Chris is beginning to piss me off. Last night he called at 8 and said he was almost done at his brother's and that we would go to a movie around 9:30. I didn't hear from him again until he was on his way over at 10. Whatever, I need to get used to it I suppose. Then we had a little tiff because, yet again, we had to redefine our friendship. Him with that whole "we are just friends" crap. No shit dumbass.
Then today Chris was going to go drop his car off in the AM to get fixed, have them drop him off here, and we were going to goto his house, he was going to make crepes, and hang out.
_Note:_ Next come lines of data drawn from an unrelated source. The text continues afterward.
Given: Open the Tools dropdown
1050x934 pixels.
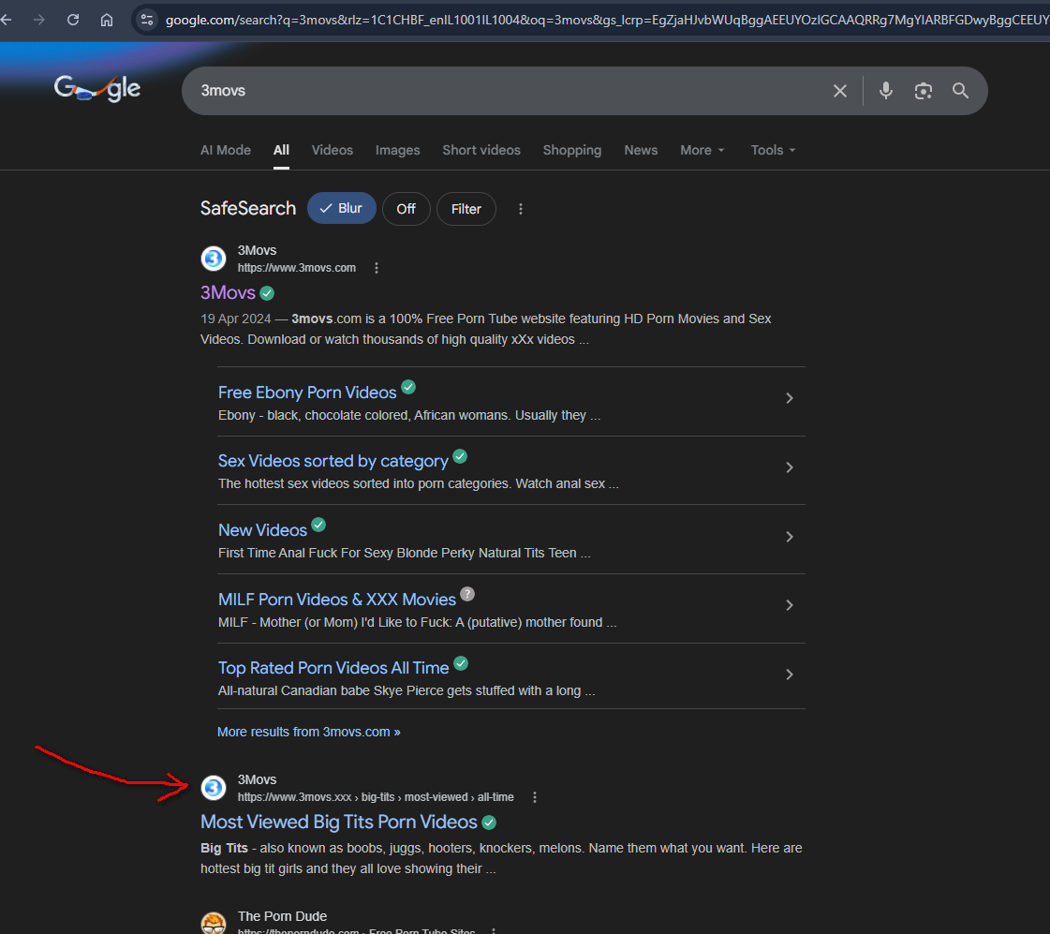Looking at the screenshot, I should 773,150.
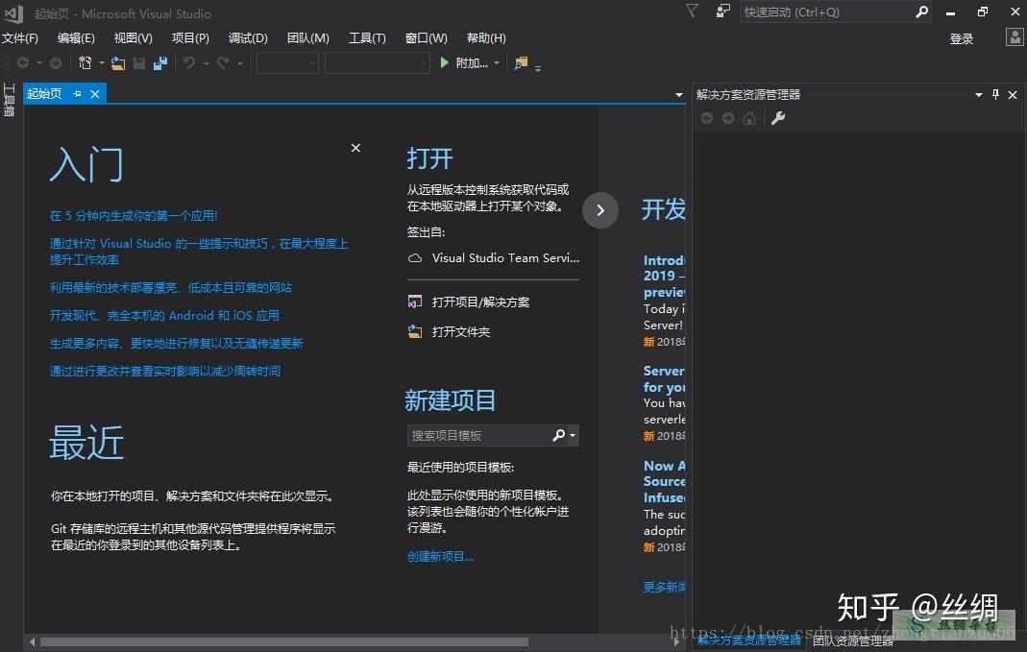This screenshot has width=1027, height=652.
Task: Click the search icon in Quick Launch
Action: click(920, 12)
Instead he called this morning to say that he didn't feel like dealing with the car today, so he was going to fix the door (he had to get the nail gun back to his father), and then come over... he said he would be done around 9:15 this morning. It is now 11:38, he is not over, he said that he had to finish the door, take the nail gun back to his dad's (45 minutes round trip not to mention hanging out there), and then he would come get me. That is, if he has enough time before he has to get home for the repair guy from 1-3. I haven't eaten because he is still promising food. I am so irritated. I hate being on the back burner with him... sometimes it feels like if he cared about me, then he would actually treat me better and not do all this. Whatever... I just needed to bitch.
I did start doing 75 stomach crunches everyday. Started Sunday, have to figure out which days to have as my off days. It seems that crunches are the only thing I can do since I have one bum ankle, and one bum wrist. Also, Thursday I (hopefully) get to change depression meds and that way I can stop gaining weight, and hopefully start losing.
I am going to go lie down... wait for dumbass to call... grrr.